Posted 5/23/2011 12:00 am
Updated 2 years ago
Like so many companies, Central Moloney Inc. has felt the blowback from the bursting housing bubble. But the Pine Bluff firm decided to position itself for the market rebound it says it knows is coming.
The company, founded in 1949 as Larkin Lectro Products Co., saw its revenue rise to $110 million in 2010, a 25 percent increase over the $88 million it reported in 2009, a sure sign that Central Moloney's tactics have achieved some success.
Central Moloney builds electric distribution transformers and their components at two sites in Pine Bluff. In March, it announced a $12 million 150,000-SF expansion adjacent to its current 400,000-SF transformer plant. The expansion is expected to create at least 200 jobs, and Chris Hart, vice president of personnel and community relations, calls that a conservative estimate. Central Moloney, headed by President and CEO Bo Siever, currently employs 550.
The company has five main transformer product lines, with most of those transformers used in new residential construction - new housing starts, in other words. "We were like the rest of the industry and we were feasting off of record new housing starts back in 2005 and also the huge backlog that was created in August of '05 from Hurricane Katrina," Hart said. That created essentially an 18-month backlog that lasted us well past the housing market starting to trend down."
And then the market fell right off the cliff.
With the backlog gone and housing starts plummeting, demand followed. Central Moloney worked hard to keep as many people working as possible, Hart said, and then it moved to "get creative."
"We decided that this was our time to move and capture ... as much of a market share as we possibly could, so during that time we began to branch out, to reach out, to offer larger units and to ingratiate ourselves in different ways with customers," Hart said. "And we increased our customer base and our market share."
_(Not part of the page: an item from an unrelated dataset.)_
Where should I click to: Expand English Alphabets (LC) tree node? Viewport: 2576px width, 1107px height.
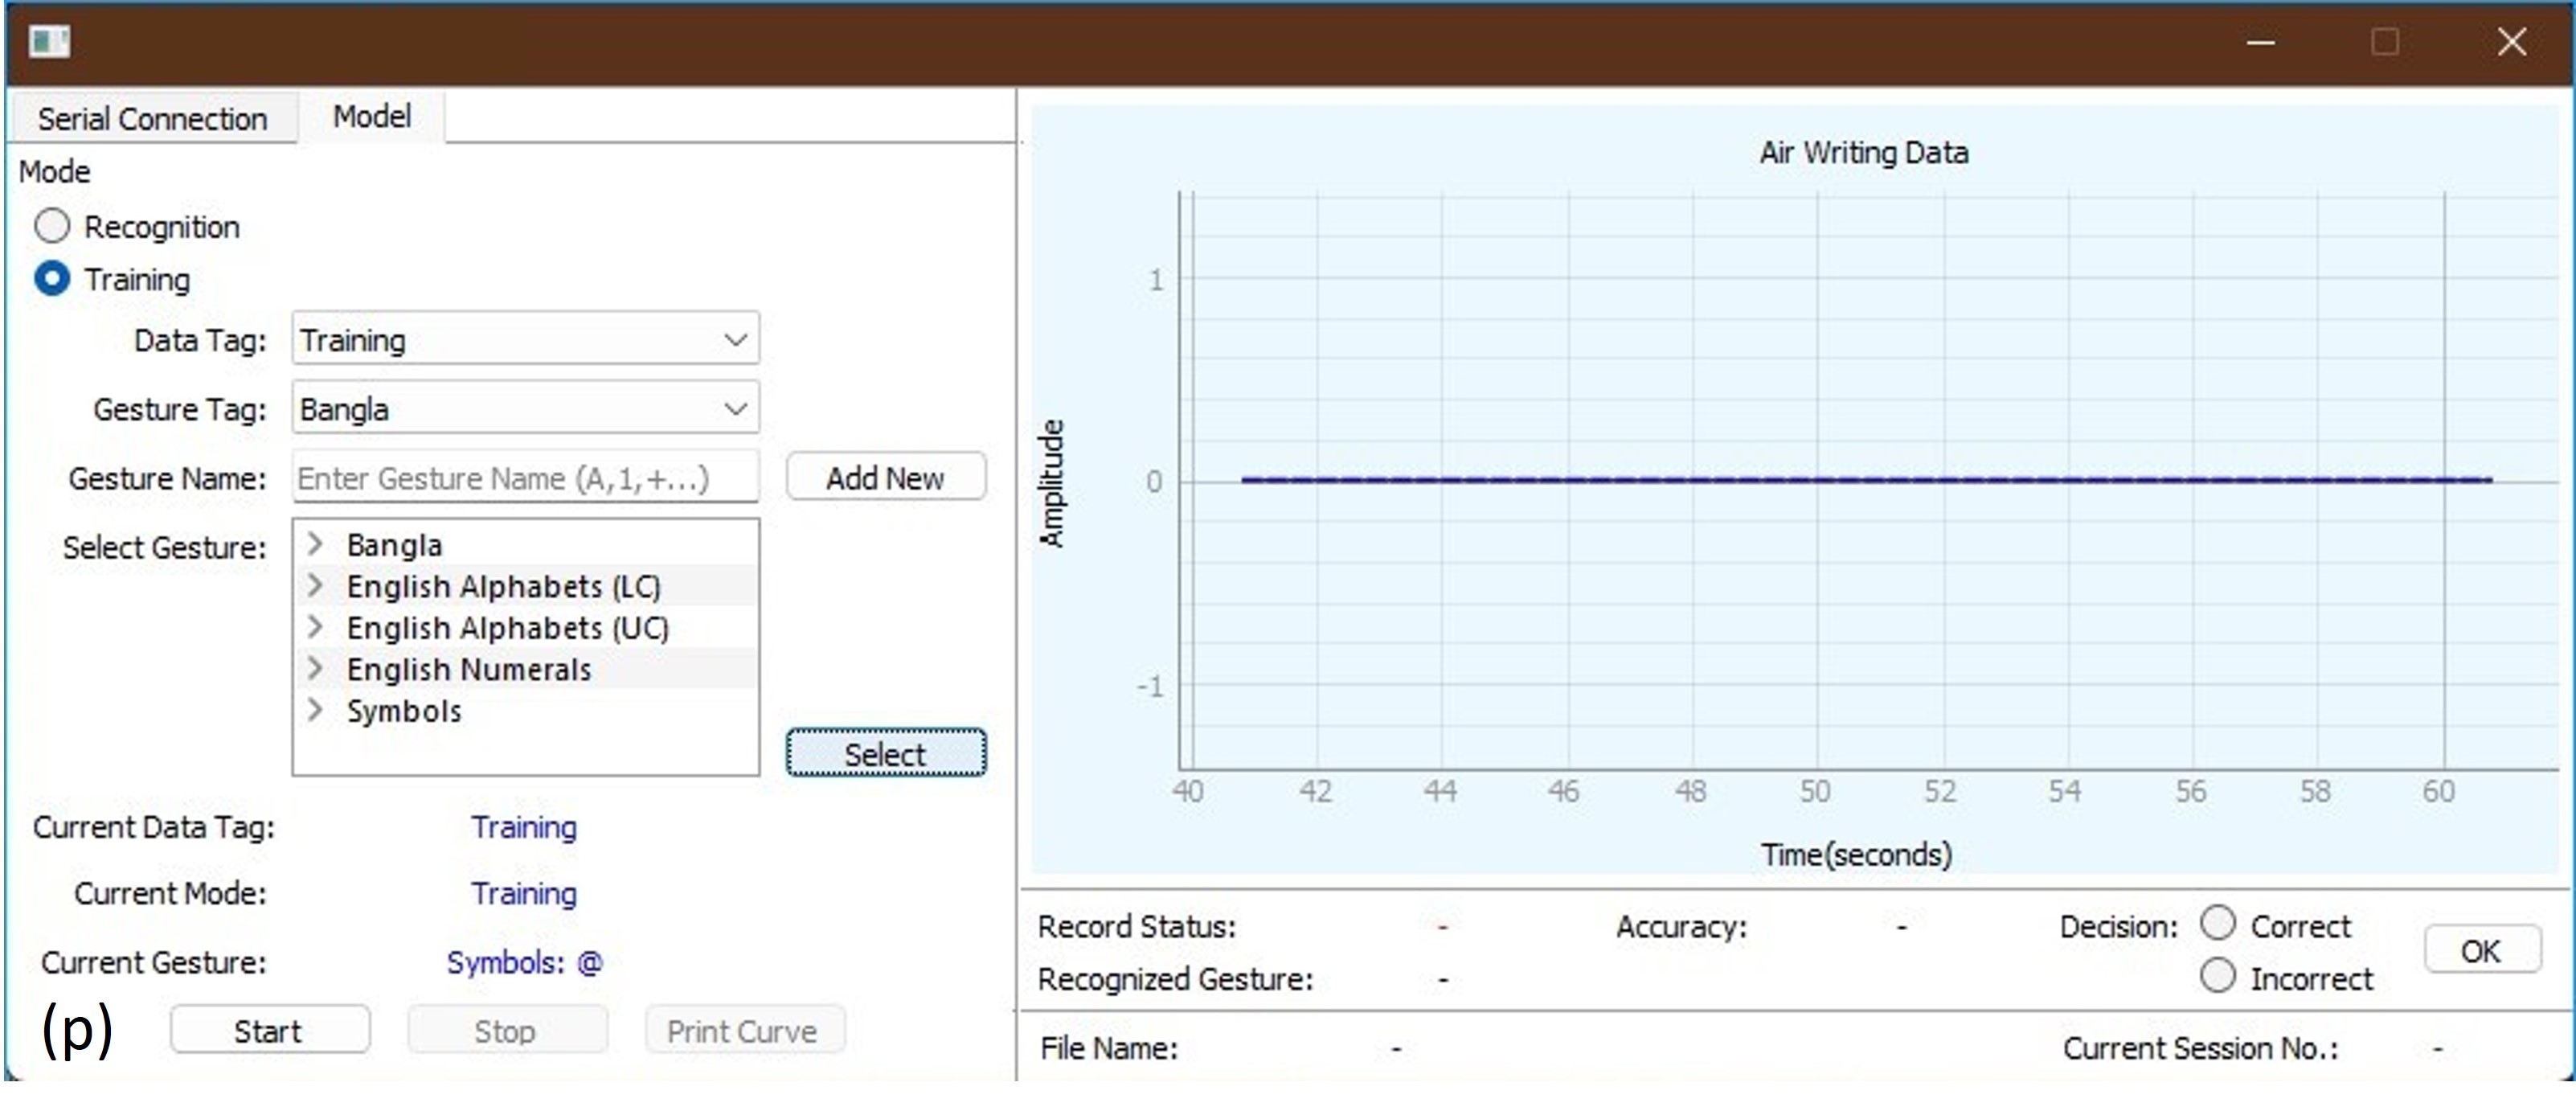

Hart said that demand for the company's "three-phase" units, used in commercial and industrial applications, increased. Although houses weren't being built, shopping centers and apartment complexes were, and the company realized "there was still market to be had," he said. And it targeted that market.
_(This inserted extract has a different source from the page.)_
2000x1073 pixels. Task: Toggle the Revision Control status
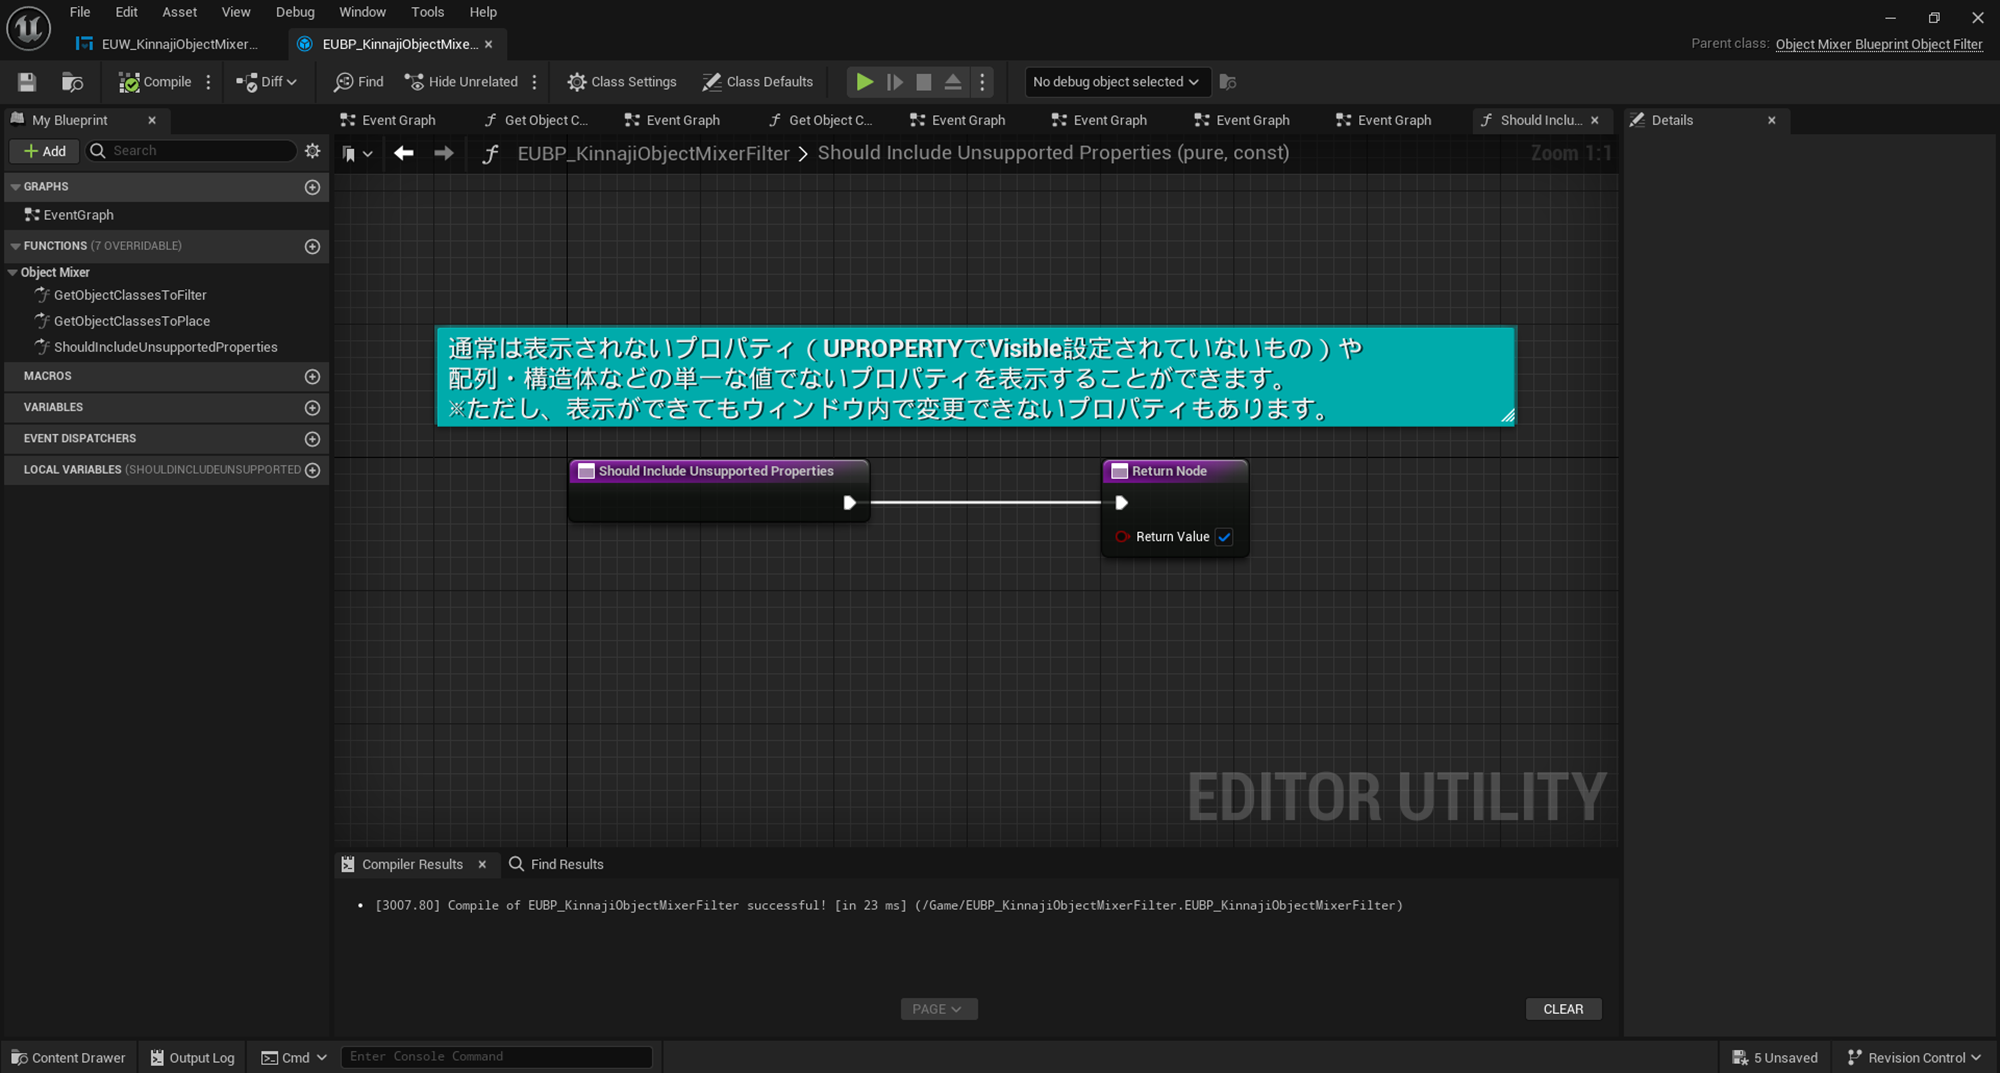[x=1912, y=1057]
"We wanted to be able to accommodate our customers by producing larger units that can handle higher voltages, and we have definitely made inroads when it comes to that," Hart said.
And that's where the announced expansion comes in.
The 62-year-old company has been adept through the years in evolving to meet customer needs. In its early years, as Larkin Lectro, the company primarily built welding equipment to meet the needs of the old Arkansas Power & Light Co., which at the time was based in Pine Bluff.
At some point, AP&L needed transformers and asked Larkin to build them. In the process, Larkin Lectro morphed into Central Transformer Corp., moving to solely manufacturing electric distribution transformers.
The 1960s were a time of great growth for the company as it responded to increasing demand from utility companies. In 1965, Central Transformer acquired Moloney Electric of St. Louis and the company changed its name to Central Moloney Transformer Corp. The company was now among the top five makers of transformers in the U.S.
More change came when Colt Industries bought Central Transformer in 1968. Colt eventually became Coltec Industries with Central Moloney Transformer Division serving as one of Coltec's several subsidiaries.
In 1970, Central Moloney expanded into the manufacturing of components for transformers - bushings, switches, wildlife guards, etc. - and created Central Moloney Components Operation.
Company leader Bo Siever, a mechanical engineer, started at the company in 1969, conducting research and development for products that came to be manufactured by the Components Operation.
In late 1993, Siever was among a group of top managers and other investors who sought to buy Central Moloney from Coltec. Their offer was accepted, and in 1994 the privately owned, Arkansas-based company acquired the name it bears today: Central Moloney Inc.
Finally, in 1998, the company converted to an Employee Stock Ownership Plan, or ESOP, corporation. The Central Moloney Inc. Salaried Employee Stock Ownership Plan & Trust owns all the company's stock. "Talk about creating initiative in employees - when they own a slice of [the company], it helps motivate," Hart said.
Central Moloney's annual payroll exceeds $30 million, Hart said, and "we spend an additional $8 million here within Jefferson County with suppliers, vendors." The company seeks to meet two needs, Hart said. The first is to be good stewards of the community; the second is to ensure that the shareholders' investment is rewarded.
Most of the hourly employees are members of Local 1658 of the International Brotherhood of Electrical Workers, which has had a presence at the company since 1958. Hart said the average hourly wage of a Central Moloney worker exceeds $17. In addition, the company offers noncontributory pension plans and short-term disability and life insurance policies.
"Those bargaining-unit employees have their defined pension plan, and the rest of us are the ESOP members whose fortunes rest upon the success of the company," Hart said.
Central Moloney, by both working to grow its market share in lines other than residential and in betting on the future, appears to have found renewed success.
Hart said, "We are putting our money where our mouth is and saying that [the economy] will come back, and we know it will. And when it does, we want to be ready."